FAT Brands Chapter 11 specifics: filed January 26, 2026, Southern District of Texas, $1.3B–$1.4B outstanding debt, DIP financing secured in February 2026, brand-by-brand 363 auction process underway. MaggieMoo's, as a smaller brand within FAT's Snack Brands segment, is a likely candidate for divestiture to a strategic snack-brand consolidator (Kahala/MTY, Authority Brands franchise holdco, or PE rollup).

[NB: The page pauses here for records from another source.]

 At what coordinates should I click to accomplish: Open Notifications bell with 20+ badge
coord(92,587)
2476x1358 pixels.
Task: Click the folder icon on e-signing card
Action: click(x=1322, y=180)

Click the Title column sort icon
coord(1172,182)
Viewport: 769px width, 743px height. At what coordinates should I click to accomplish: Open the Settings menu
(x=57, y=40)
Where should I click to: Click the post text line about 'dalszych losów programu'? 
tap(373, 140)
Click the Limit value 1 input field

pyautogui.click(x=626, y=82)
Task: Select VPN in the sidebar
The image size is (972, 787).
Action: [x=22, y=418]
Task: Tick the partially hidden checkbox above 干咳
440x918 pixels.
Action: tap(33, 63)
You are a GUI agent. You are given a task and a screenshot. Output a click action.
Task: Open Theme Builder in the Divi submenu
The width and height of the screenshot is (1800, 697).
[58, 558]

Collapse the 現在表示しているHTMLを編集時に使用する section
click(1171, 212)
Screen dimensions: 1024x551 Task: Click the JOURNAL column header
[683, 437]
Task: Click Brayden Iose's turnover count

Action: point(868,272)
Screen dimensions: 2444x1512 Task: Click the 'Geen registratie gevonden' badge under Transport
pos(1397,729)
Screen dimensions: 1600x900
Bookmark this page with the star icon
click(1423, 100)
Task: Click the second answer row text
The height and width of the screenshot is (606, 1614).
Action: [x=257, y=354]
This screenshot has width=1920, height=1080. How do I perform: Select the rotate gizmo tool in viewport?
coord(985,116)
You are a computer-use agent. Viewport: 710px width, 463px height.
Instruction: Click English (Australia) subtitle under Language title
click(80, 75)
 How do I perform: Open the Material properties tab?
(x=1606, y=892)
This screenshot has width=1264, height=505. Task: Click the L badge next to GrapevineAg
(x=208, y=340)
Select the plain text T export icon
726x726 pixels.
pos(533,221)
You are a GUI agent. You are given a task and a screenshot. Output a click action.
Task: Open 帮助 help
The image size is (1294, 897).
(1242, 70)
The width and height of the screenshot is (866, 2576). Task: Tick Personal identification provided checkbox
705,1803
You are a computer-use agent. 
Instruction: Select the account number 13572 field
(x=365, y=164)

A franchise agreement signed today transfers to whoever buys the brand assets — read your assignment provisions carefully.
The 90-Day Decision Tree
- Days 1–10: Request the current 2026 FDD directly from MaggieMoo's franchise development. Verify it's been filed/registered post-bankruptcy in your state (CA, NY, IL, VA, MD, WA, MN, ND, SD, RI, HI, WI all require state registration). If they can't produce a current registered FDD, stop here.
- Days 11–25: Pull Item 20 list of current franchisees and call 15 minimum — split evenly between 2-year operators, 5-year operators, and recently-closed units. Ask the closed operators why and what they sold the equipment for.
- Days 26–40: Engage a franchise attorney specializing in distressed-franchisor transactions ($3,500–$6,500 flat fee). Specifically review: assignment clause (what happens in 363 sale), system-change provisions, post-termination non-compete, mandatory remodel triggers.
- Days 41–55: Site selection — physically walk 5 candidate sites, pull Placer.ai traffic data ($500/report), confirm co-tenancy and kick-out clauses in any LOI.
- Days 56–70: Underwrite the deal with 8% AUV downside case (so $310K, not $385K). If the deal doesn't clear debt service + $50K owner draw at that level, walk.
- Days 71–85: Lender selection — SBA 7(a) preferred lender list, 10-year amortization, get 3 term sheets minimum.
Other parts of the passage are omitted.